For the second time, a federal appeals court has backed the Trump administration’s practice of arresting undocumented immigrants inside the United States and then holding them without bond, an aggressive interpretation of immigration law that has filled homeland security detention centers and flooded prosecutors and courtrooms with petitions from detainees.
With federal judges now lining up on both sides of the new policy, the question of its legality may ultimately be decided by the Supreme Court.
In an 11-page split ruling filed on Wednesday, a two-judge majority from the U.S. Court of Appeals for the Eighth Circuit said an undocumented immigrant detained anywhere in the country could still be considered to be “seeking admission” to the United States. For that reason, the immigrant could therefore be detained without bond, as has long been true for those detained at the border. The judges held that the administration could hold a migrant without bond even if he was arrested in Minnesota and had been living in the United States for 20 years.
“Being ‘admitted’ does not merely mean being present in the United States,” they wrote. “Under immigration law, it signifies having made a lawful entry into the country.”
Attorney General Pam Bondi praised the ruling on social media, calling it a “massive court victory” against “Democrats and activist judges.”
The American Immigration Council, one of the groups representing the detainee who brought the case, did not immediately respond to a request for comment.
For months, the Trump administration has been detaining thousands of undocumented immigrants who have been living inside the United States for years, and then holding them in detention centers while they await deportation. That practice differs from previous presidential administrations, which released many detainees on bond so long as the court found they would show up for future hearings and were not a risk to public safety.
The change has prompted harsh criticism from judges across the country. Many have ordered that detainees be released. When the government has failed to do so speedily, some judges have accused the government of violating their orders.
Should the policy continue to win support at the appellate level, it would have major implications for millions of people in the United States who crossed the border illegally years ago. Its legality hangs on whether they can be considered an “applicant for admission” under a law that authorizes detention without bond at the border.
In the District of Minnesota, which is within the Eighth Circuit, judges are dealing with hundreds of petitions from immigrants challenging the basis for their detention.
Wednesday’s opinion was written by Judge Bobby E. Shepherd, an appointee of President George W. Bush, and joined by Leonard Steven Grasz, an appointee of President Trump.

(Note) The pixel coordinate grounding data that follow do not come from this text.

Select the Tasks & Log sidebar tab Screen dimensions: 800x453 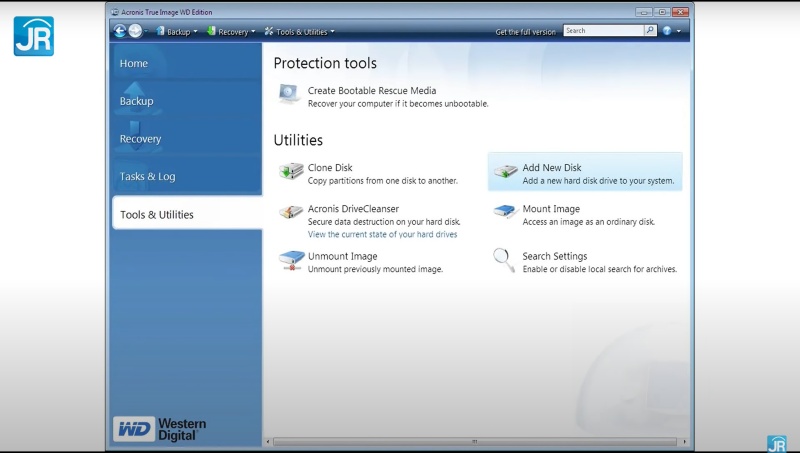click(147, 177)
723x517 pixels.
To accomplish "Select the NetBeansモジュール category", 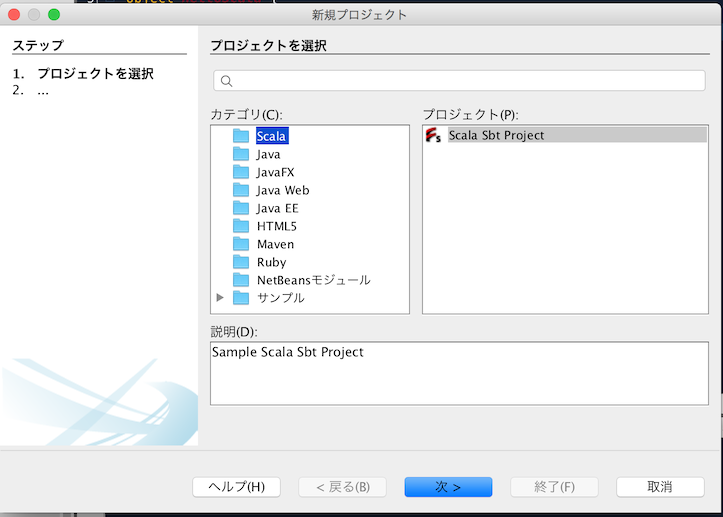I will tap(313, 280).
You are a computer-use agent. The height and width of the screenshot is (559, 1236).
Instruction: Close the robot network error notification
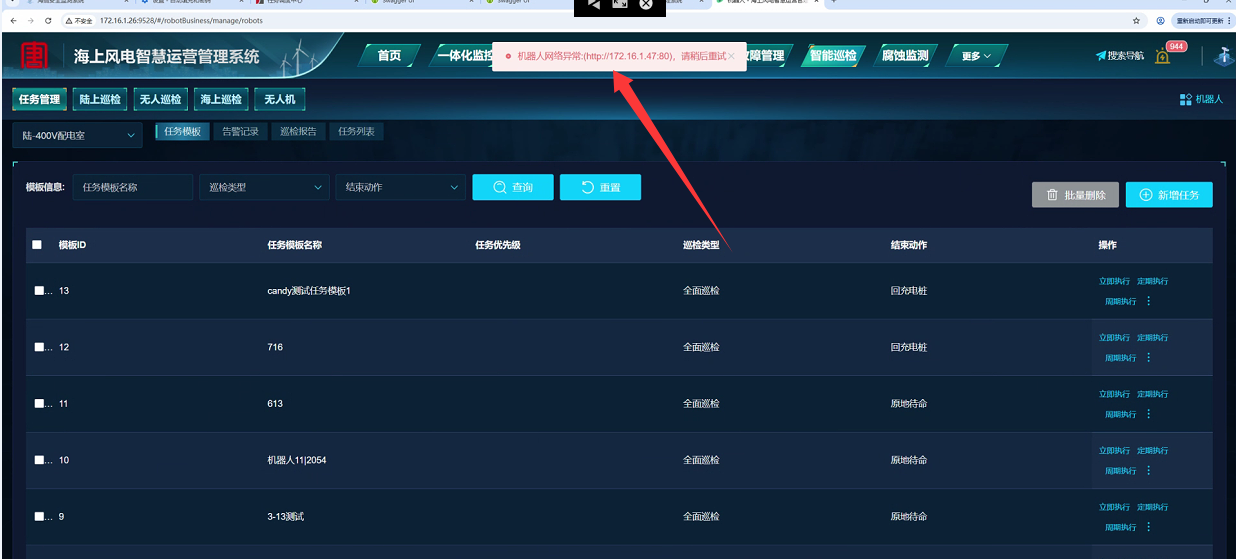coord(731,57)
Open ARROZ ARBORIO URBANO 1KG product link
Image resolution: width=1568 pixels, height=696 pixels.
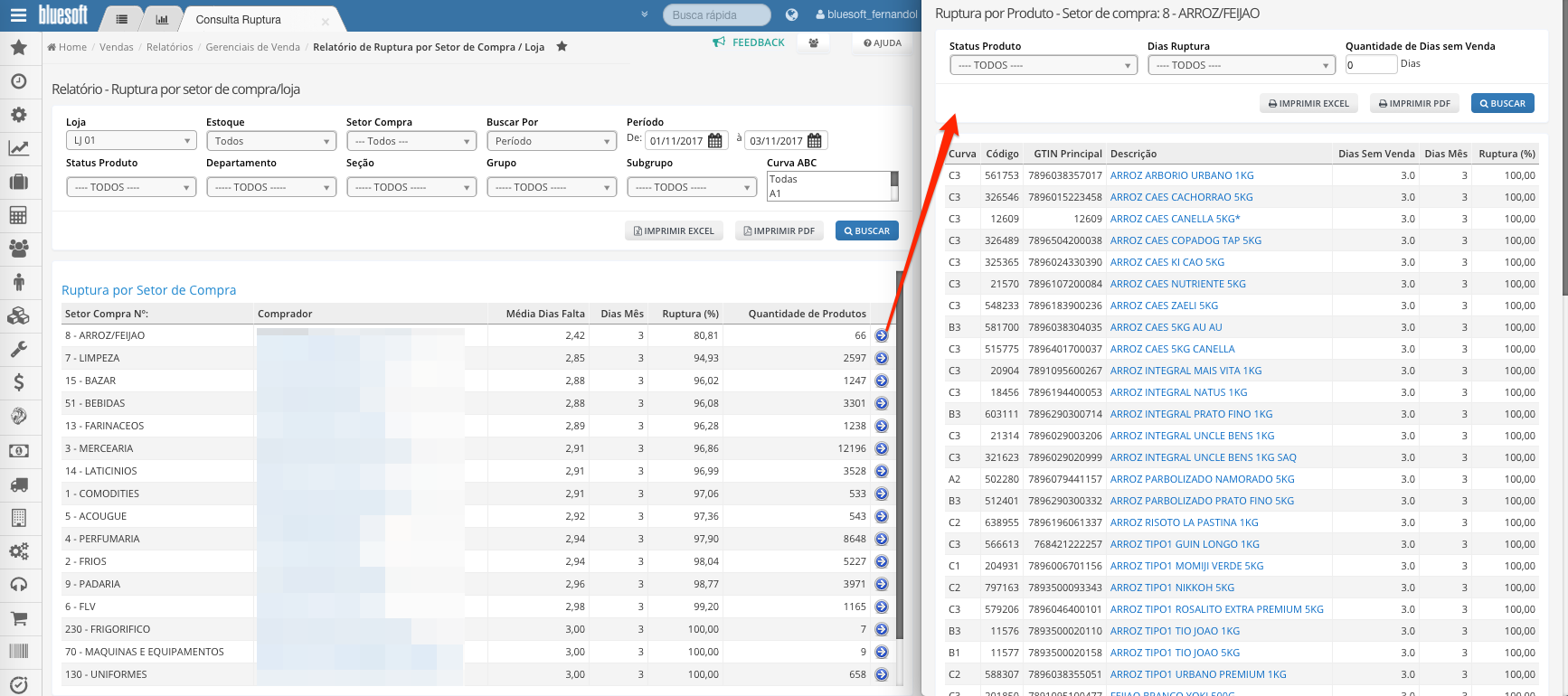(1182, 175)
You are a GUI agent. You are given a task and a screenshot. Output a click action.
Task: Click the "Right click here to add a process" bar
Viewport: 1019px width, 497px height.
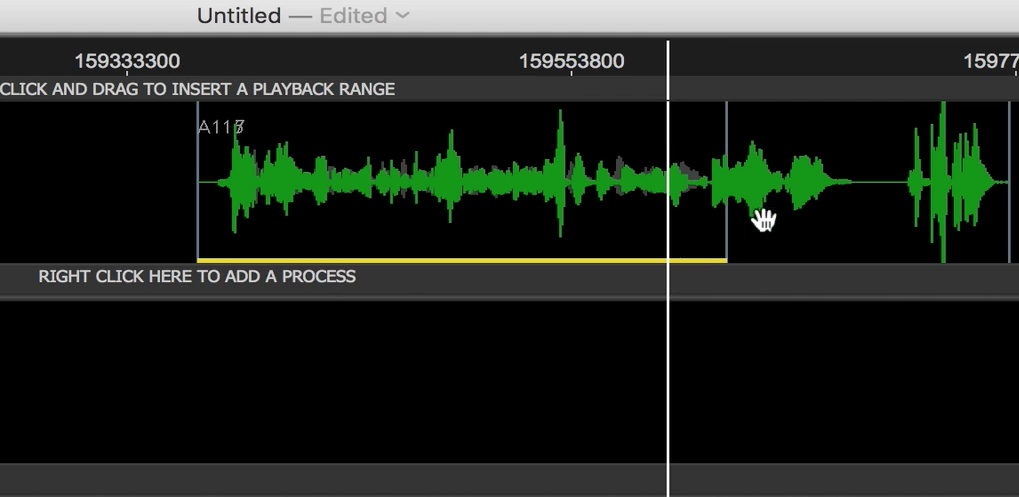point(197,277)
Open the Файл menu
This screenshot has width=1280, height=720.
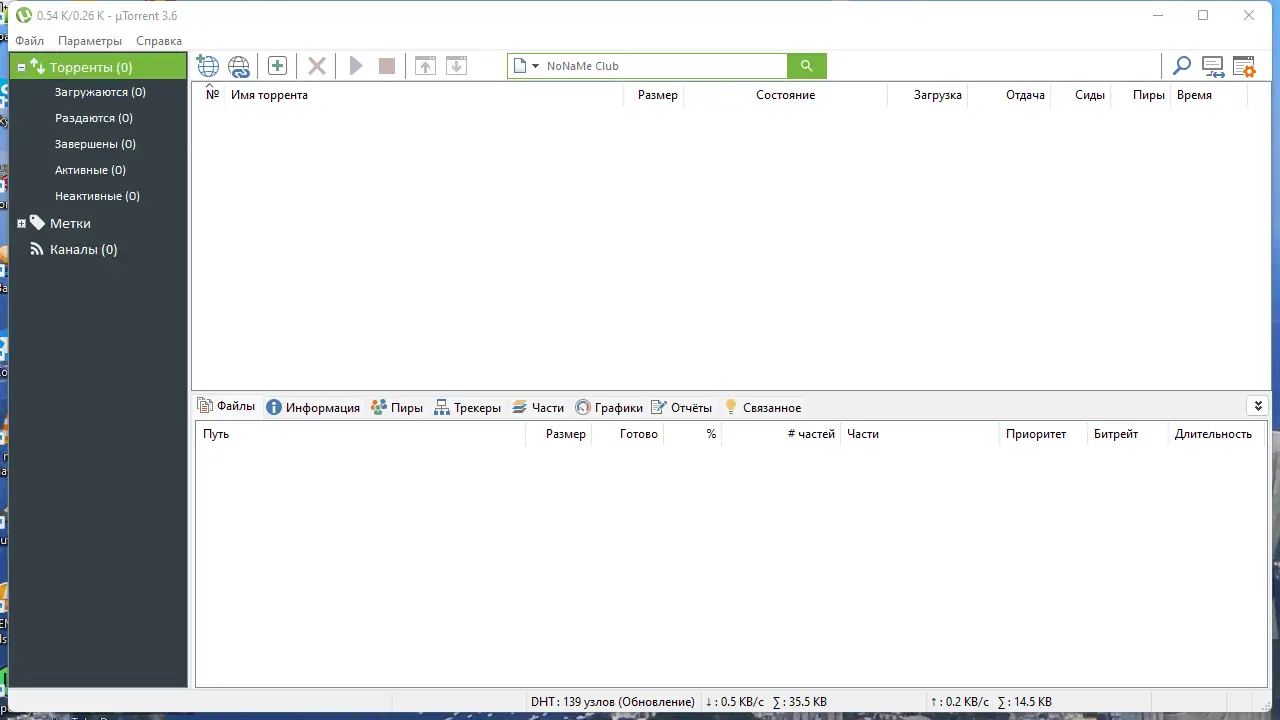[29, 40]
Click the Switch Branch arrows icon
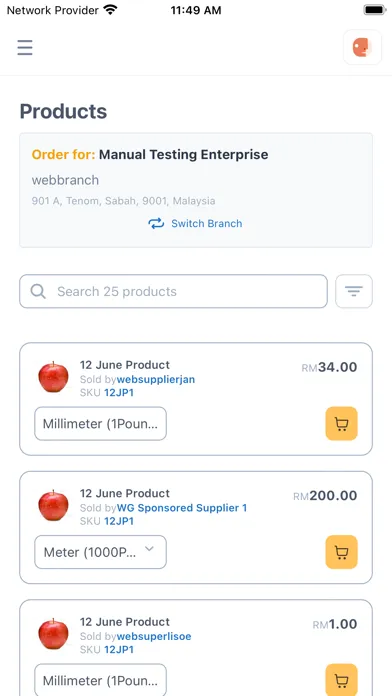The height and width of the screenshot is (696, 392). click(156, 223)
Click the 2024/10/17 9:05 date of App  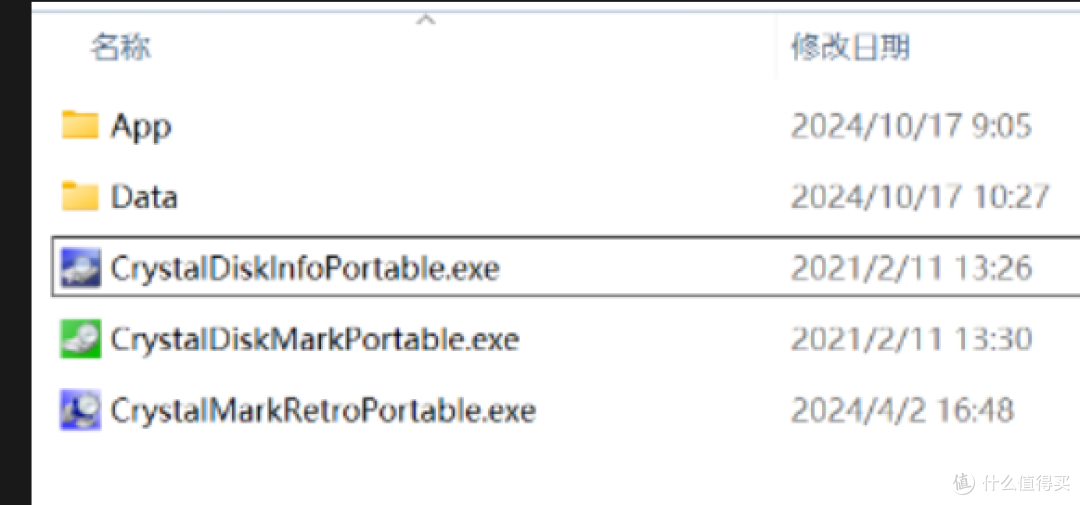click(911, 126)
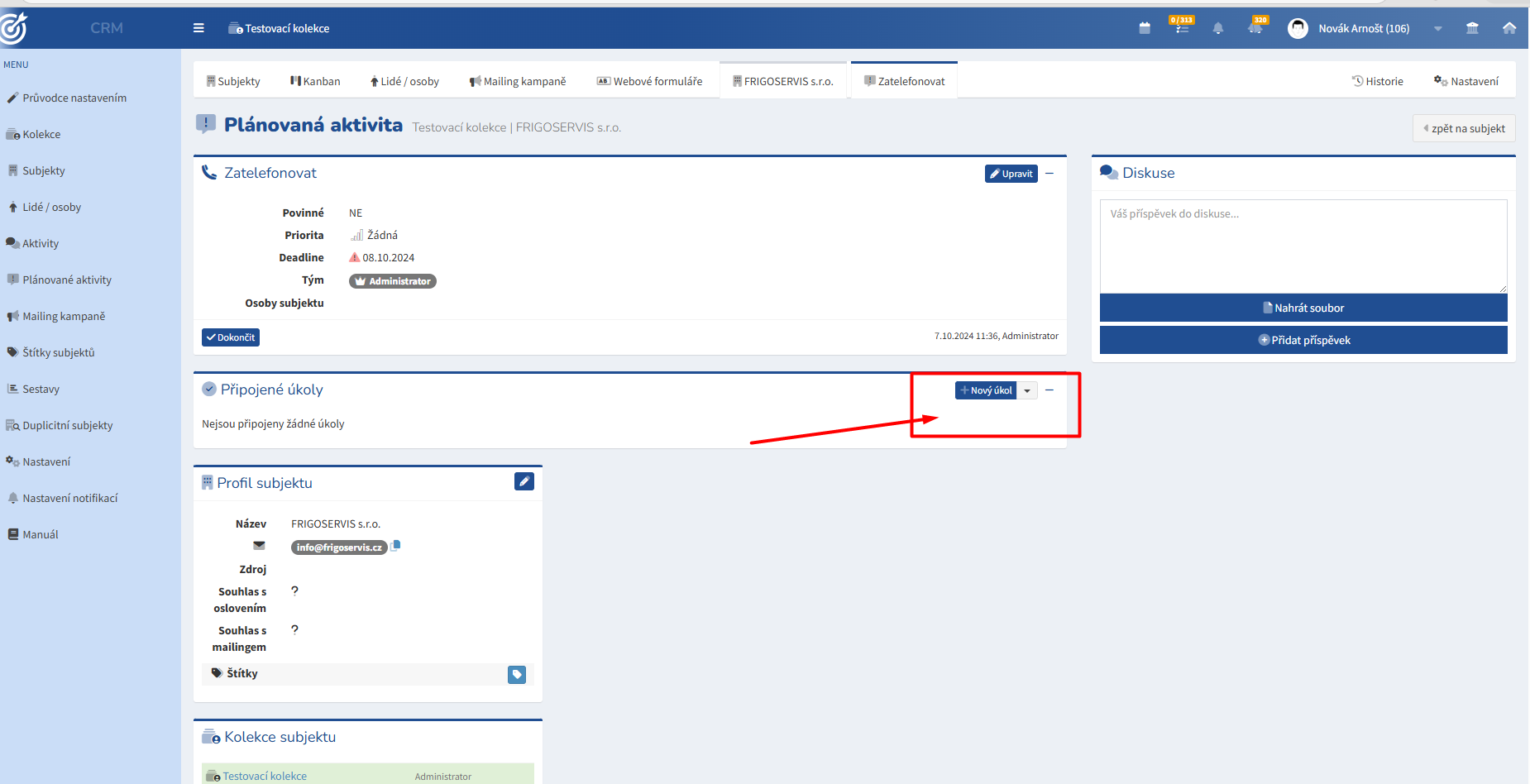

In a dissent, Judge Ralph R. Erickson, another Trump appointee, called the policy “a novel interpretation” of federal law, one that “eluded the courts and five previous presidential administrations.” He noted that with the exception of one D.U.I. conviction, Joaquin Herrera Avila, the petitioner who brought the case, had been living “a law-abiding life” in the United States. The distinction between undocumented immigrants inside the United States and those trying to cross the border had previously been recognized by “five presidential administrations, including the first Trump administration,” he added.
The majority’s reasoning had echoes of an earlier ruling from three judges for the U.S. Court of Appeals for the Fifth Circuit, which also found the policy to be legal. On Monday, lawyers representing the detainee in that case asked the court to rehear it with a larger panel.
But not every appeals court to consider the policy has signed off on it. A preliminary ruling in December from the U.S. Court of Appeals for the Seventh Circuit found that the longstanding practice of treating undocumented immigrants and migrants at the border differently was likely to be the correct one under the law.